In essence, the findings suggest that heroin disrupts the delicate interplay between the brain’s structural support systems (astrocytes/ECM) and neuroinflammatory processes, creating the environment for persistent seeking behaviour. CBD’s action appears to be to normalise these core systems, mitigating the molecular drive for relapse.
What This Means for the Future of OUD Treatment
This study provides a valuable novel biological foundation for understanding CBD’s potential in an animal study of OUD. It confirms CBD’s ability to attenuate cue-induced seeking and provides strong molecular evidence that this is tied to its action within the NAc Shell, specifically by correcting key gene networks related to the ECM and astrocyte function.
Novel Targets: Upstream regulators of these systems, which relate to inflammatory processes, may serve as novel targets for developing future anti-relapse strategies.
A Foundation for Development: While these are compelling preclinical findings, they were conducted on male rats under specific laboratory conditions. Further functional studies and clinical trials are required to confirm that these observed gene expression changes translate into therapeutic effects at the protein level and can be safely and effectively applied to humans.
This research, however, offers tremendous scientific momentum, highlighting the integrated perturbation of multiple systems—the ECM, astrocytes, synaptic plasticity, and neuroinflammation—as pathological signatures of addiction that CBD has the potential to modulate.

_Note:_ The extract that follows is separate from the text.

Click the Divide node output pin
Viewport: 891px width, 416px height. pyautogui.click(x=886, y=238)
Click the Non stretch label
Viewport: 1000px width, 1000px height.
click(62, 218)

Disclaimer: This blog post is for informational purposes only and is based on a specific preclinical study conducted on male rats. It is not medical advice. The efficacy and safety of medical cannabis or its constituents for treating opioid use disorder in humans have not been fully established. Patients should always consult a qualified healthcare professional before making any decisions about their treatment.